I couldn’t just leave. Believe me, I desperately wanted to get out and forget all about the time I was pulled into an abusive man’s orbit. But this catastrophic solar system was all I had ever known.
I knew I loved him when I began making up excuses for the way he hurt me, and for someone with BPD, I only know how to love with my whole heart. I thought the panic attacks he gave me were butterflies. No matter how true my emotions were, my relationship was never real to them. It wasn’t real because it was long distance phone calls and sparks across wires. It was voices over space time and pixels on a screen, laughter mixed with beeps and words that twisted my spine.
But those calls soothed my anxiety when he wasn’t the one inflicting it. Those sparks created memories that I cannot ever forget. His voice spoke sweet syllables into my ear and drowned me entirely. The pixels have learned every crinkle in my smile, every upward curve of my dimples and named each of my crow’s feet. They have seen more of me than the tangible objects around me. Those beeps made me relax and finally feel at ease with the constant storm I was trapped under.
His words, though they broke my vertebrae, made me flexible so that I could love him from every angle. From fifteen to eighteen, from thirty-one to thirty-four, it was real. Or maybe it will only be real to you when I tell you that those floral comforters suffocated me and he showed his love by stringing me up over the balcony of a cheap motel, telling me to never leave again. It was no less real when he acted like he wouldn’t care if I left the brittle remnants of my bones at his feet.
Leaving him was the hardest thing I have ever done. I felt my aorta severing itself when I deleted every photograph and pixel he embedded into my life.
Maybe it will only be real to you if it’s like the relationship after, where I ran into the arms of someone just as cruel. No matter how tender he was at first, he changed when I— well there was dirt and dried foliage welling up in the ditch and I was dizzy from his water; wine? Christ…Salt that got lost in the sea with tears that put the coast on drought notice. I was abandoned and I saw my “NO” written out for him in the constellations as I looked up. My back was broken again. Powder. Sticky. I didn’t mind bleach rinsing my insides because I wanted his existence out of my system.
So where did I run? Right back into the arms of X. Despite him telling me that I’ll never be as beautiful as the girls on television, through bubble tears I asked him why he loved me and he said that he’d leave if he wanted. That was comforting to me. If that kaleidoscopes and shows how much he loves me, that’s sad. The night he told me he cheated I told him I was suicidal. To which he told me to go ahead.
Yet on my birthday he bought me a necklace made of a real shooting star. It stays locked away because my love for the sky cannot touch him or it will be corrupted and avalanches of asteroids will fill this planet. I ached whenever I thought of the future, because we were long term. Weren’t we? Wasn’t I going to stand at his casket weeping?
I was so attached.
Wherever and whenever he goes, he carries my xiphoid process and my eyelashes in his pocket. Part of me, for better or for worse, is always with him. Leaving him hurt worse than drinking bleach, slitting open my veins, flinging myself into the walls, setting myself aflame.

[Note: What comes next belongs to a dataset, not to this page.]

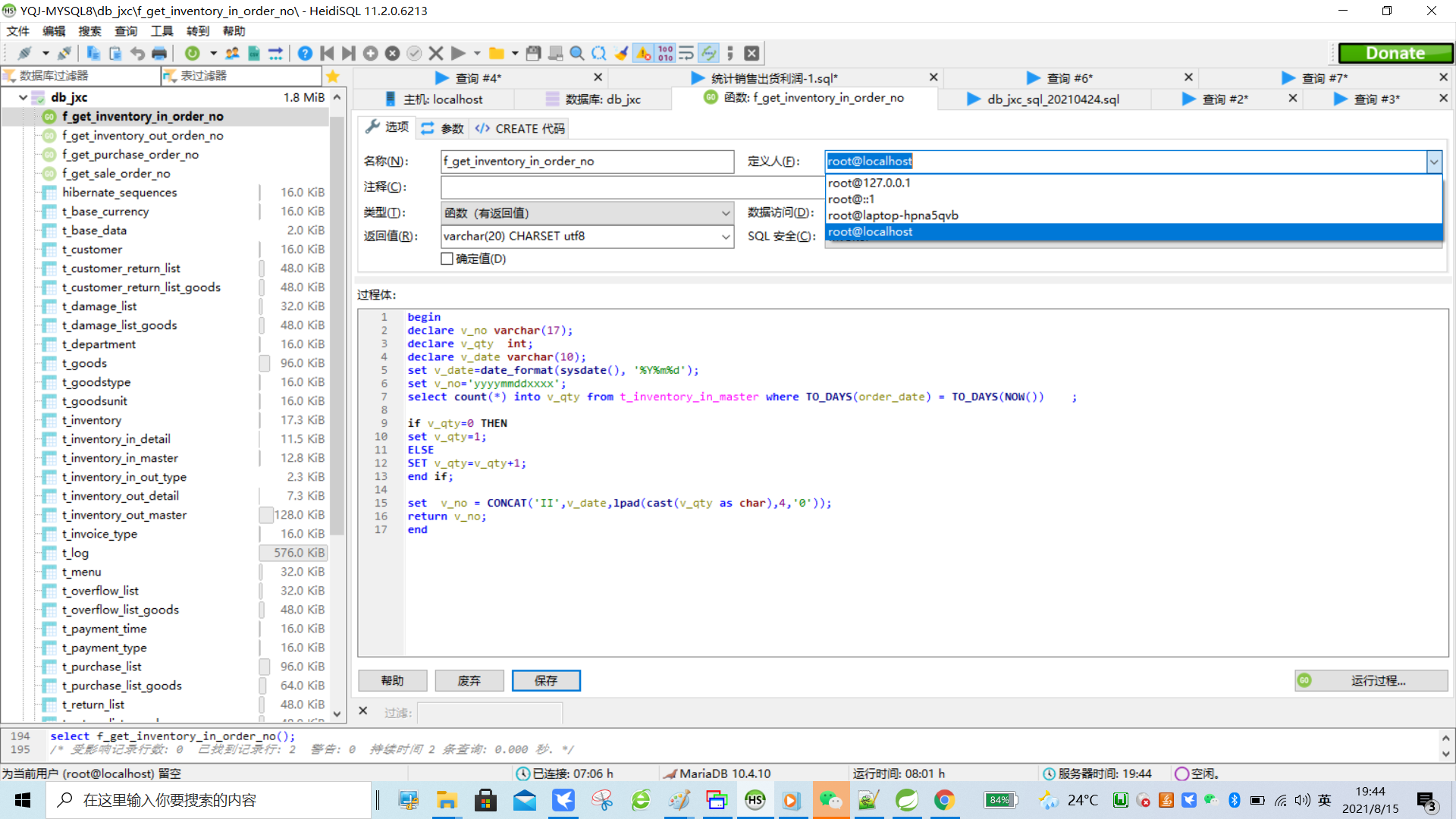Undo the last edit using the undo arrow
The width and height of the screenshot is (1456, 819).
point(137,53)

Now I live in fear and in shame because I am told that none of it was real. People roll their eyes at me because it “didn’t matter.” However, I have scars to prove them wrong. Knowing that the types of abusive LDRs like mine are being validated and exposed will ultimately help me heal— and despite being put down by the people who invalidate my relationships, I am trying to love myself and learn that there is someone out there for me. It’s someone who will not reach into my esophagus and snatch out my budding sunflowers—but will rather shine so bright alongside me that my sunflowers tower, instead of wilt.